(Collected data entries)
┌──

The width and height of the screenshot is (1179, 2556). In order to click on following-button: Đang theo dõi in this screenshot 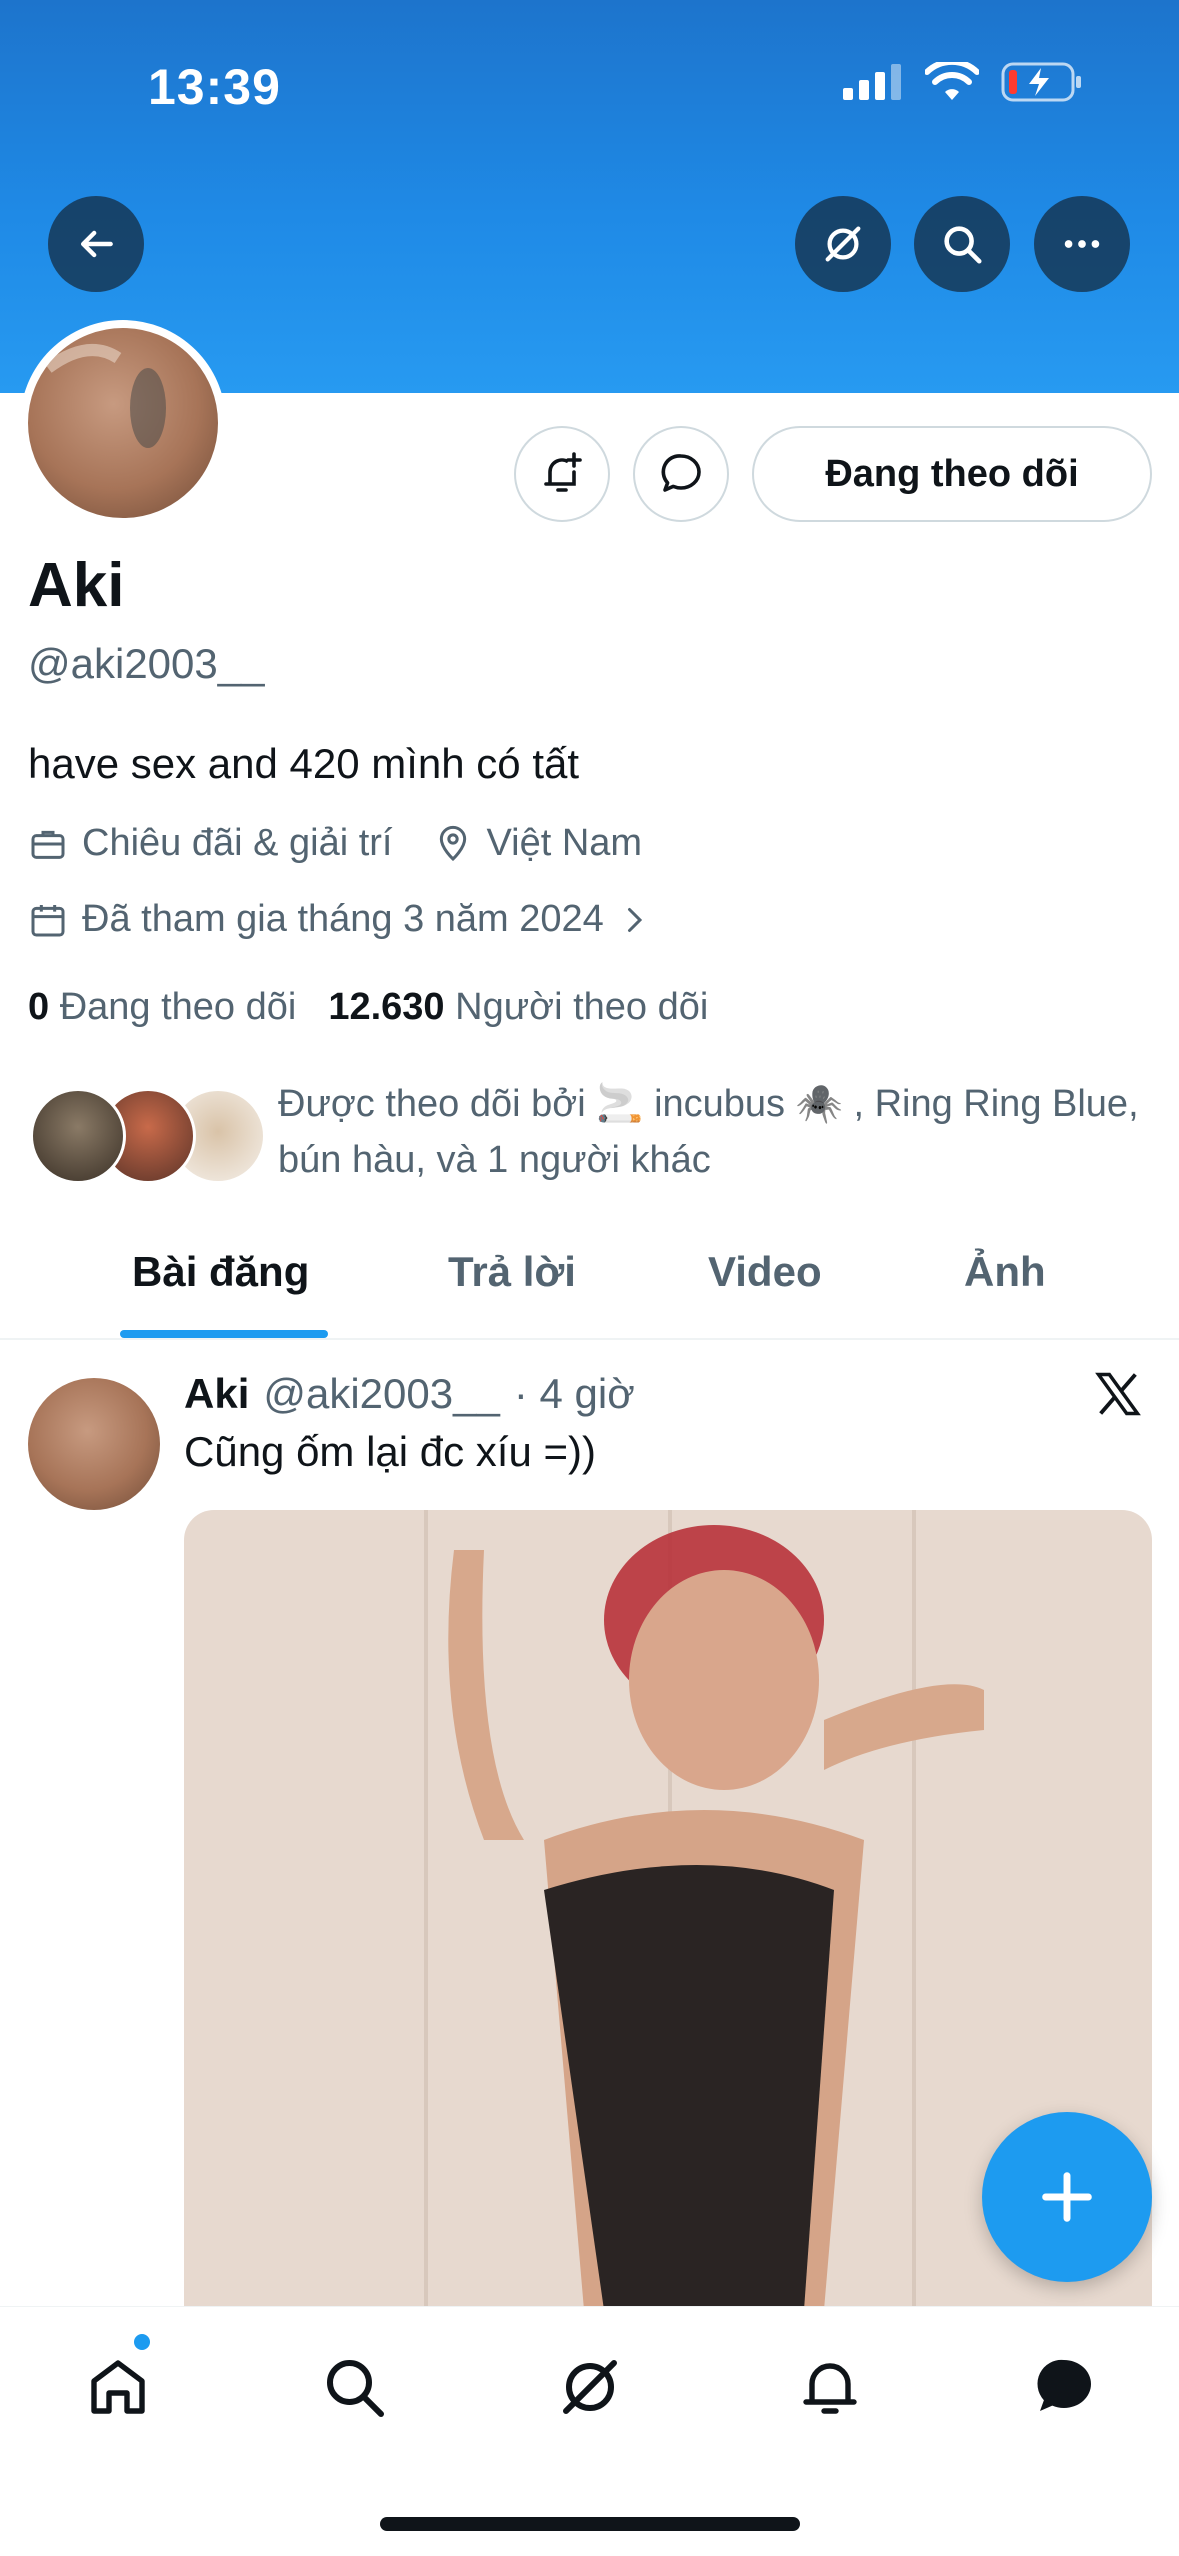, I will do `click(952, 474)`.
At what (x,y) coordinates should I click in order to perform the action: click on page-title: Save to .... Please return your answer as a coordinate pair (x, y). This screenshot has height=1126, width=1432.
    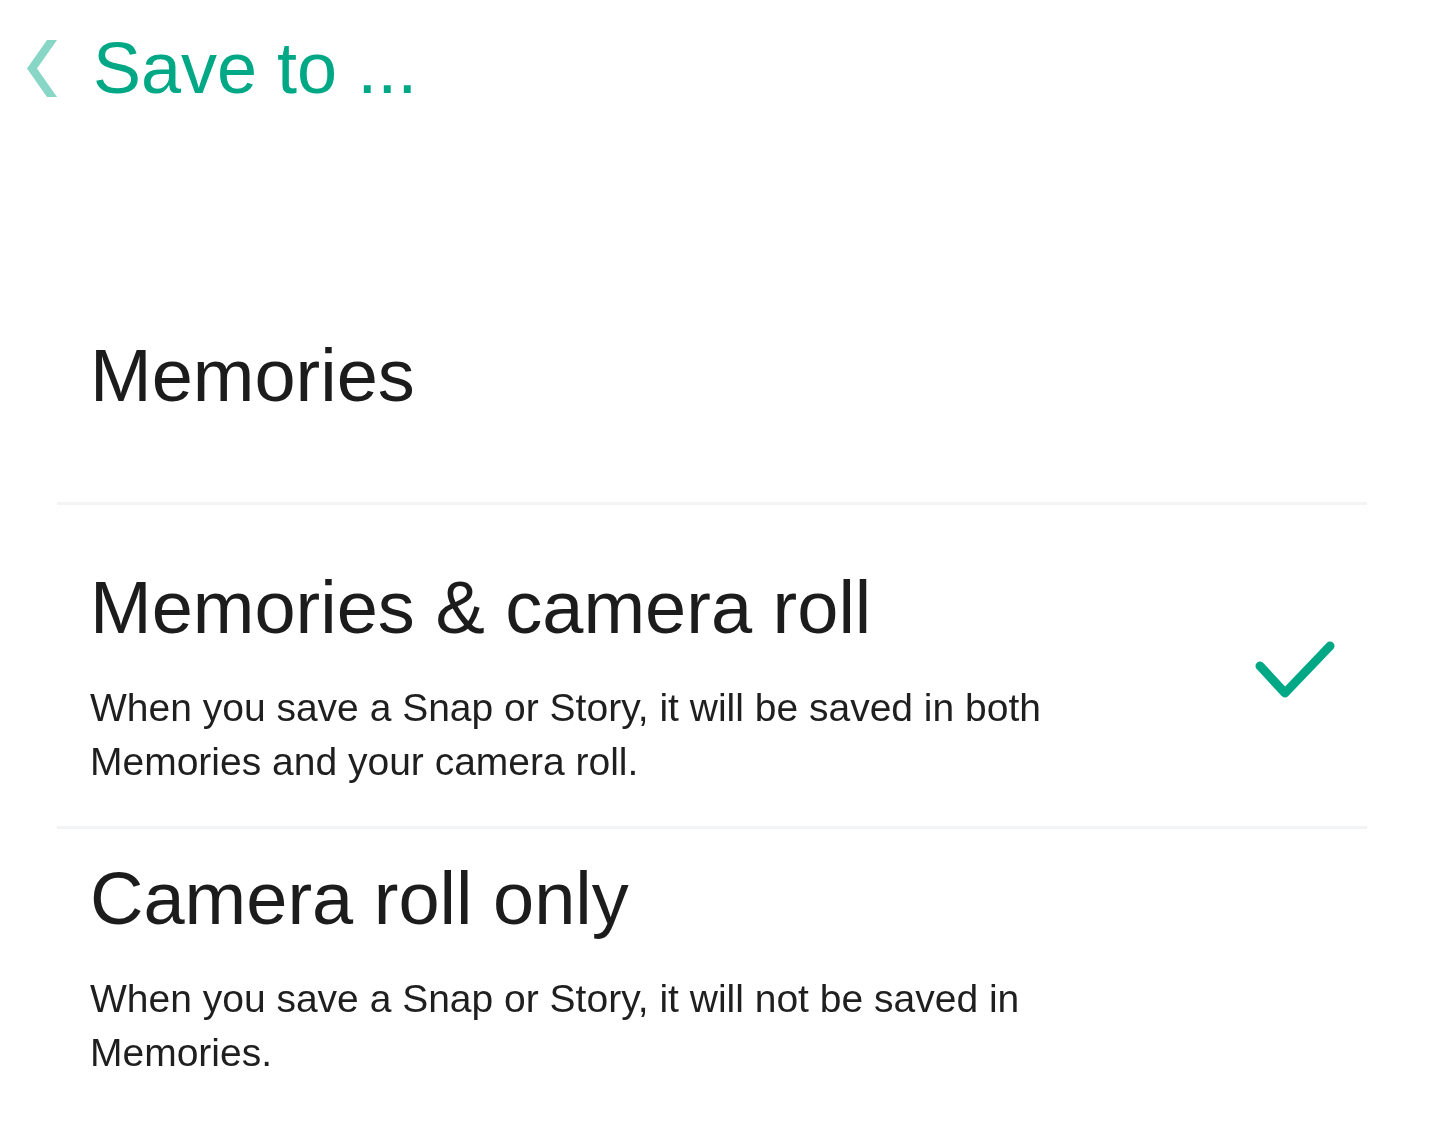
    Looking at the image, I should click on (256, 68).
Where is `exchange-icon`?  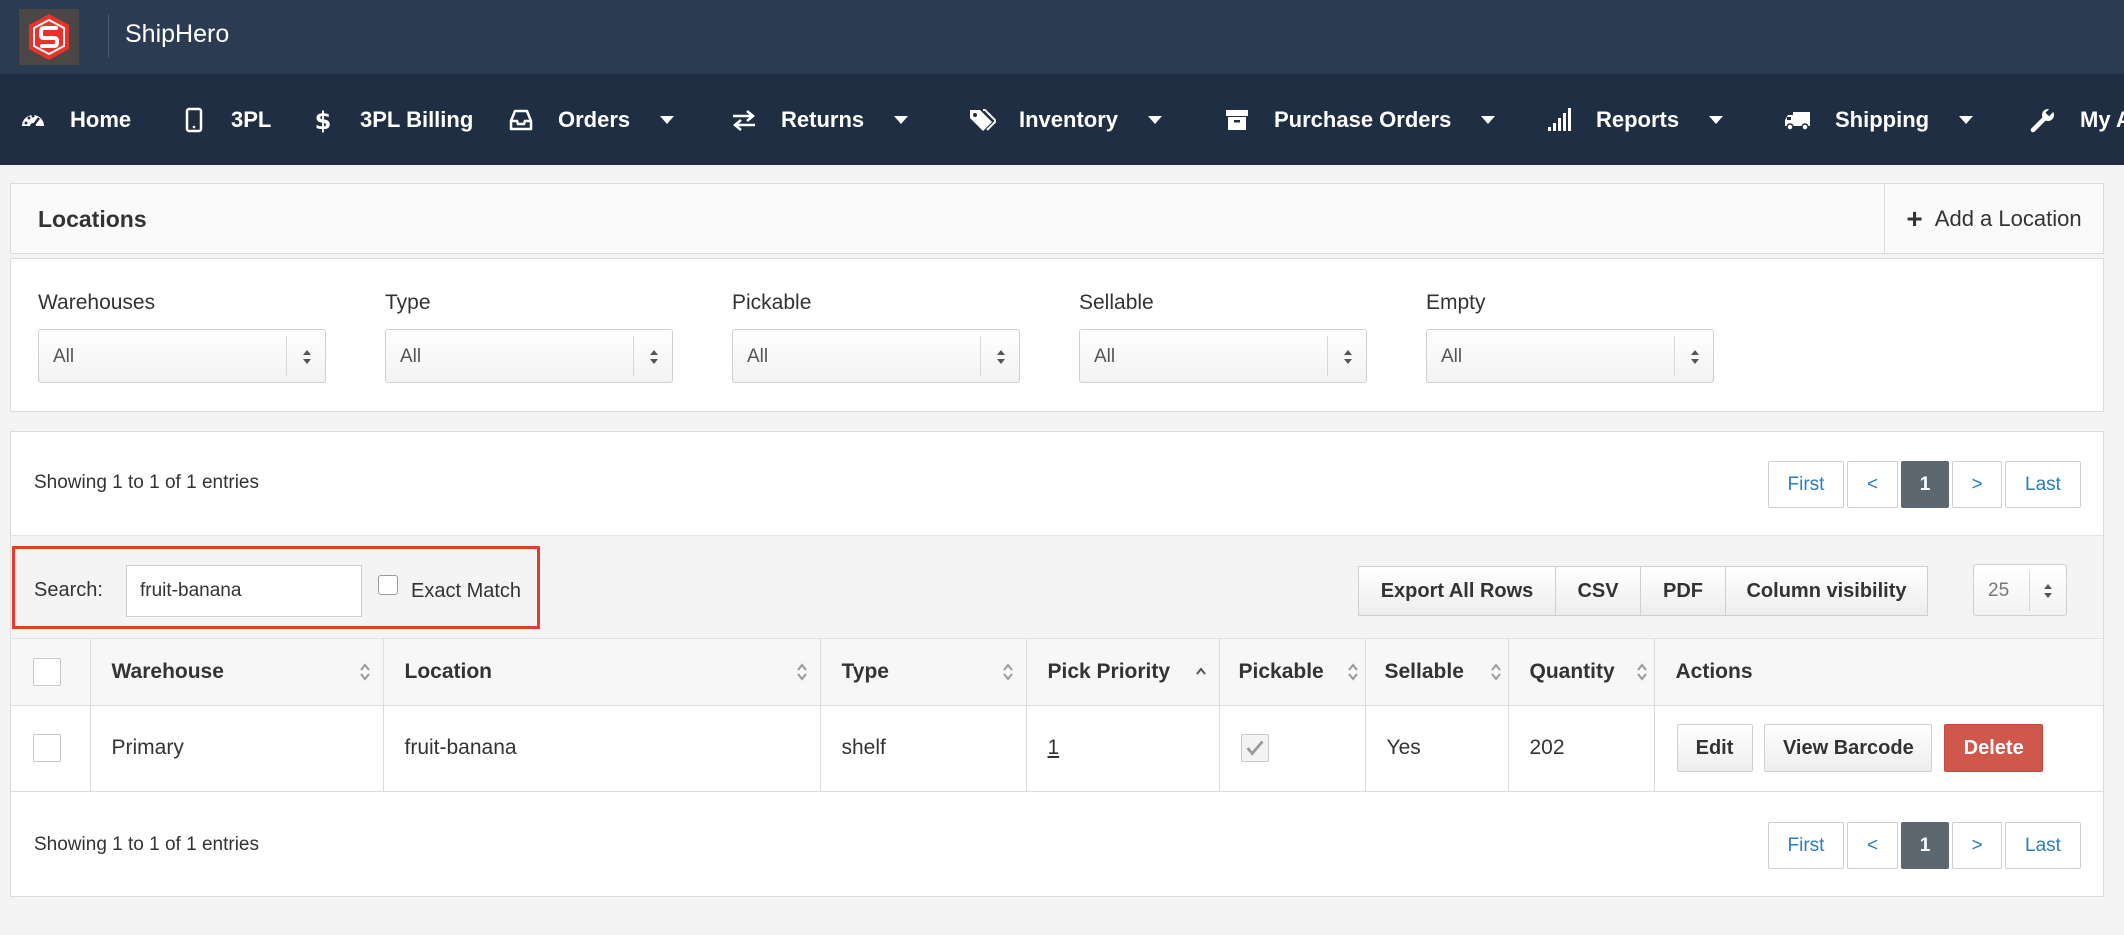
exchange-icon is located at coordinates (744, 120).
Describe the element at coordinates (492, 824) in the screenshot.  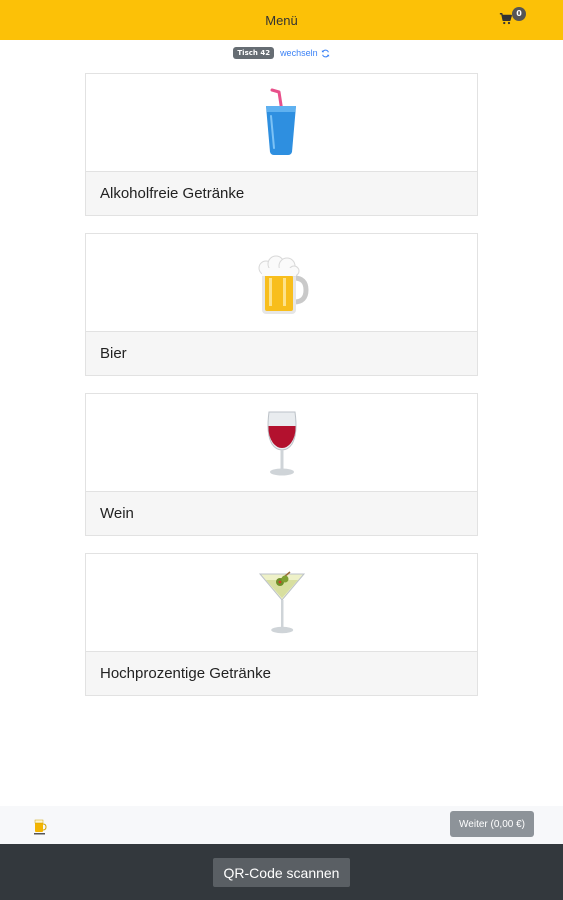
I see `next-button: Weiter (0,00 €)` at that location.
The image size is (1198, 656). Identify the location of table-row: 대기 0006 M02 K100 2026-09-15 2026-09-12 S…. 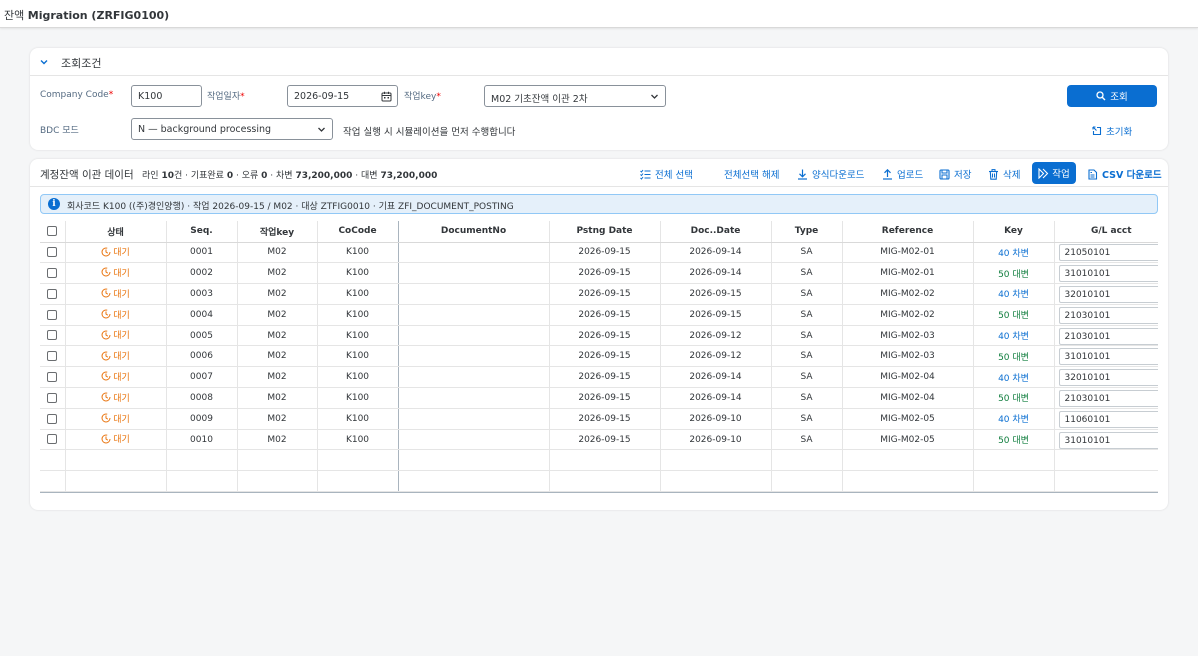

└──

» AIM OF THE EXERCISE:
Can you repeat, word for word, the entries above, starting at the line that contains "Describe the element" and ending at the last entry, leaving out the pictures?

» TASK ANSWER:
Describe the element at coordinates (492, 824) in the screenshot.  
I see `next-button: Weiter (0,00 €)` at that location.
The image size is (1198, 656). Identify the location of table-row: 대기 0006 M02 K100 2026-09-15 2026-09-12 S…. 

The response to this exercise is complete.